**WORK TO COMPLETE**
Return every line of the data below verbatim, in the same order.
* START *
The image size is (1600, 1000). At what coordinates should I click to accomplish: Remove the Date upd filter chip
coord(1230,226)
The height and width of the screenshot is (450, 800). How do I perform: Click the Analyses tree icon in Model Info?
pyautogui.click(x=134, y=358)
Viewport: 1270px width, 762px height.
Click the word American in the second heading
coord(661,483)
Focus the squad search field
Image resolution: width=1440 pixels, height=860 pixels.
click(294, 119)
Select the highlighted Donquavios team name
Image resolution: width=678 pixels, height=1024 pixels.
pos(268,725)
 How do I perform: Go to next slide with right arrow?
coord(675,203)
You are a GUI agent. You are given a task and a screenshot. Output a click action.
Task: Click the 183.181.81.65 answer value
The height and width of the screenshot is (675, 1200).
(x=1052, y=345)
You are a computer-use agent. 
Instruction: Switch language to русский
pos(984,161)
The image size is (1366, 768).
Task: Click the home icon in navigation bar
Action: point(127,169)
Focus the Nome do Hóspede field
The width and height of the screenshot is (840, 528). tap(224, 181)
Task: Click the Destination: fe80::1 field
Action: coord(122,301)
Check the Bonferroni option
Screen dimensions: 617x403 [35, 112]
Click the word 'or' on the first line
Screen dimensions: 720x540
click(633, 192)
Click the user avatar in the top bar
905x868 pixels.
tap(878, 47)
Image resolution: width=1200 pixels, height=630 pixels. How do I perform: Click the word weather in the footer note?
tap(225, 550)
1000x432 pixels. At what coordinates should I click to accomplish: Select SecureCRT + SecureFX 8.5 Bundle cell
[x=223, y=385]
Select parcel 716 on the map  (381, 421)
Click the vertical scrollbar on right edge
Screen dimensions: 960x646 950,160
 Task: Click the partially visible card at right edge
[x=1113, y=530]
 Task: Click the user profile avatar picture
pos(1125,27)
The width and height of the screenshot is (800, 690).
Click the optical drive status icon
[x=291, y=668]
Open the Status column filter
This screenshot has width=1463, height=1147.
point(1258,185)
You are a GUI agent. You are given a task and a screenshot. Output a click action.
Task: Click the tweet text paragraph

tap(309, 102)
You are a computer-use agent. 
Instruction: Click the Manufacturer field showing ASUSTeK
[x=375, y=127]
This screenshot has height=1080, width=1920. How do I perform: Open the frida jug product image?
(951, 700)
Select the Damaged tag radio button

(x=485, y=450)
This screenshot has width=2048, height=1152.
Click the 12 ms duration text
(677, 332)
* END *
**ANSWER TO THE PROBLEM**
The image size is (1600, 1000). At what coordinates should I click to accomplish: Remove the Date upd filter chip
coord(1230,226)
The height and width of the screenshot is (450, 800). How do I perform: Click the Analyses tree icon in Model Info?
pyautogui.click(x=134, y=358)
Viewport: 1270px width, 762px height.
Click the word American in the second heading
coord(661,483)
Focus the squad search field
Image resolution: width=1440 pixels, height=860 pixels.
click(294, 119)
Select the highlighted Donquavios team name
Image resolution: width=678 pixels, height=1024 pixels.
pos(268,725)
 How do I perform: Go to next slide with right arrow?
coord(675,203)
You are a GUI agent. You are given a task and a screenshot. Output a click action.
Task: Click the 183.181.81.65 answer value
The height and width of the screenshot is (675, 1200).
(x=1052, y=345)
You are a computer-use agent. 
Instruction: Switch language to русский
pos(984,161)
The image size is (1366, 768).
Task: Click the home icon in navigation bar
Action: point(127,169)
Focus the Nome do Hóspede field
The width and height of the screenshot is (840, 528). tap(224, 181)
Task: Click the Destination: fe80::1 field
Action: coord(122,301)
Check the Bonferroni option
Screen dimensions: 617x403 [35, 112]
Click the word 'or' on the first line
Screen dimensions: 720x540
click(633, 192)
Click the user avatar in the top bar
905x868 pixels.
tap(878, 47)
Image resolution: width=1200 pixels, height=630 pixels. How do I perform: Click the word weather in the footer note?
tap(225, 550)
1000x432 pixels. At what coordinates should I click to accomplish: Select SecureCRT + SecureFX 8.5 Bundle cell
[x=223, y=385]
Select parcel 716 on the map  (381, 421)
Click the vertical scrollbar on right edge
Screen dimensions: 960x646 950,160
 Task: Click the partially visible card at right edge
[x=1113, y=530]
 Task: Click the user profile avatar picture
pos(1125,27)
The width and height of the screenshot is (800, 690).
Click the optical drive status icon
[x=291, y=668]
Open the Status column filter
This screenshot has width=1463, height=1147.
point(1258,185)
You are a GUI agent. You are given a task and a screenshot. Output a click action.
Task: Click the tweet text paragraph

tap(309, 102)
You are a computer-use agent. 
Instruction: Click the Manufacturer field showing ASUSTeK
[x=375, y=127]
This screenshot has height=1080, width=1920. How do I perform: Open the frida jug product image?
(951, 700)
Select the Damaged tag radio button

(x=485, y=450)
This screenshot has width=2048, height=1152.
Click the 12 ms duration text
(677, 332)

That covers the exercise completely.